Ein weiterer Ansatzpunkt Amazons ist die Katastrophenhilfe: In Rheinberg sitzt auch der „Disaster Relief Hub“, durch den es Hilfsgüter in Europa verteilen kann. Amazon könnte dabei stetig mehr essenzielle Aufgaben übernehmen, die eigentlich sonst der Staat machen sollte. Außerdem kann Amazon so selbst entscheiden, bei welchen Katastrophen es Unterstützung leistet und bei welchen nicht.
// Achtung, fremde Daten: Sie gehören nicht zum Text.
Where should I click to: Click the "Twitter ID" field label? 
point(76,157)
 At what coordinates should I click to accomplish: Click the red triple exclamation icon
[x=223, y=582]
Auch in der Bildungspolitik spielt Amazon eine immer größere Rolle: Neben seinem eigenen Programm „Amazon Future Engineers“ ist das Unternehmen auch an öffentlichen Projekten beteiligt, wie z.B. der Bildungsinitiative „Klima-Programmierer: Klima-Resilienz durch Coding“ in Kooperation mit dem Thüringer Bildungsministerium.

Verlust von Hausausweisen

Zuletzt kam Amazon mit dem Europäischen Parlament in Konflikt: Es war nicht zu einer Anhörung zu Arbeitsbedingungen in seinen eigenen Logistikzentren erschienen und hatte Abgeordneten den Besuch dort verweigert. Nach Druck von Gewerkschaften und Organisationen wie Lobby Control entzog das Europäische Parlament daraufhin den Lobbyvertreter:innen Amazons ihre Hausausweise. Mit solchen Ausweisen haben Lobbyist:innen Privilegien wie zum Beispiel, sich in Parlamenten frei bewegen und die Büros von Abgeordneten für Gespräche besuchen zu können. Solche Ausweise gibt es auch für den Deutschen Bundestag.